Task instructions
Can you copy out the data word for word, from the line with "Click the pink" up to and including the line with "Action: [x=50, y=437]"?

Entries
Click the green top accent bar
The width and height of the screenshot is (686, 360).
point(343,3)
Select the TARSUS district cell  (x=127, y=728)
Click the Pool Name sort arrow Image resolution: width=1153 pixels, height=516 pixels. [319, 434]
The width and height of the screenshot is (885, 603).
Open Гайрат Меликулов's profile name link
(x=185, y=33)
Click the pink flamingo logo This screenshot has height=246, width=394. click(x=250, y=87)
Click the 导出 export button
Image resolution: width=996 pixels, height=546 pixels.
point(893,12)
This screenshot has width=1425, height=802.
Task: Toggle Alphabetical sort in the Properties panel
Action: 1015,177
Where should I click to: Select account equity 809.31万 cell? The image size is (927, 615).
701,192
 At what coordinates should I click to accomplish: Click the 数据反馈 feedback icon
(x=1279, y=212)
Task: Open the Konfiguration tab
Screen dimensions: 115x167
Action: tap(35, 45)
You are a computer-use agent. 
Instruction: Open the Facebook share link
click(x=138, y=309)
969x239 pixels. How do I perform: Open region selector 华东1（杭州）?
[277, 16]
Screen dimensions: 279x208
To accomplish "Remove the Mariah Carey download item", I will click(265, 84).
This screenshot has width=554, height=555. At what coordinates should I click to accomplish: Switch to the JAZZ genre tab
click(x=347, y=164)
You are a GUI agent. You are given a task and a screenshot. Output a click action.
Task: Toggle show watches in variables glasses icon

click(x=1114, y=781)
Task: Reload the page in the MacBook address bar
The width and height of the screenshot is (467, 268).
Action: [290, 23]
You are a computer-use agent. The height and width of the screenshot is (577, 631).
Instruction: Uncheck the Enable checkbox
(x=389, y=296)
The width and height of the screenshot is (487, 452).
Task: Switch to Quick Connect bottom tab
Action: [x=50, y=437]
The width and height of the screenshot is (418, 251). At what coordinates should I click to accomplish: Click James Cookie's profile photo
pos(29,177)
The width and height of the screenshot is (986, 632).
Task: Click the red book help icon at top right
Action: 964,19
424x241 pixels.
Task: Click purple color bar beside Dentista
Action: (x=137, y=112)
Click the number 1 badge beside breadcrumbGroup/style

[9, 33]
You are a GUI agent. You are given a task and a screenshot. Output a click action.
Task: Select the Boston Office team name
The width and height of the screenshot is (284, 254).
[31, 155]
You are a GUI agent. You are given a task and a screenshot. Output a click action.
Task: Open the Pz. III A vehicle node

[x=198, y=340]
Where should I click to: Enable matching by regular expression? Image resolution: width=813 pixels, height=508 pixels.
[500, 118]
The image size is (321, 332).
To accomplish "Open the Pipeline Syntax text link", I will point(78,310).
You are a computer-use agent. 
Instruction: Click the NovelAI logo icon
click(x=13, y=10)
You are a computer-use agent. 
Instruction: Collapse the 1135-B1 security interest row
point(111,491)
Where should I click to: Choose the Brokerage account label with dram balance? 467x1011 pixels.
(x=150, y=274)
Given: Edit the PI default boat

Full response
Click the pink flamingo logo This screenshot has height=246, width=394. click(x=250, y=87)
Click the 导出 export button
Image resolution: width=996 pixels, height=546 pixels.
point(893,12)
This screenshot has width=1425, height=802.
Task: Toggle Alphabetical sort in the Properties panel
Action: 1015,177
Where should I click to: Select account equity 809.31万 cell? The image size is (927, 615).
701,192
 At what coordinates should I click to accomplish: Click the 数据反馈 feedback icon
(x=1279, y=212)
Task: Open the Konfiguration tab
Screen dimensions: 115x167
Action: tap(35, 45)
You are a computer-use agent. 
Instruction: Open the Facebook share link
click(x=138, y=309)
969x239 pixels. How do I perform: Open region selector 华东1（杭州）?
[277, 16]
Screen dimensions: 279x208
To accomplish "Remove the Mariah Carey download item", I will click(265, 84).
This screenshot has width=554, height=555. At what coordinates should I click to accomplish: Switch to the JAZZ genre tab
click(x=347, y=164)
You are a GUI agent. You are given a task and a screenshot. Output a click action.
Task: Toggle show watches in variables glasses icon

click(x=1114, y=781)
Task: Reload the page in the MacBook address bar
The width and height of the screenshot is (467, 268).
Action: [290, 23]
You are a computer-use agent. The height and width of the screenshot is (577, 631).
Instruction: Uncheck the Enable checkbox
(x=389, y=296)
The width and height of the screenshot is (487, 452).
Task: Switch to Quick Connect bottom tab
Action: [x=50, y=437]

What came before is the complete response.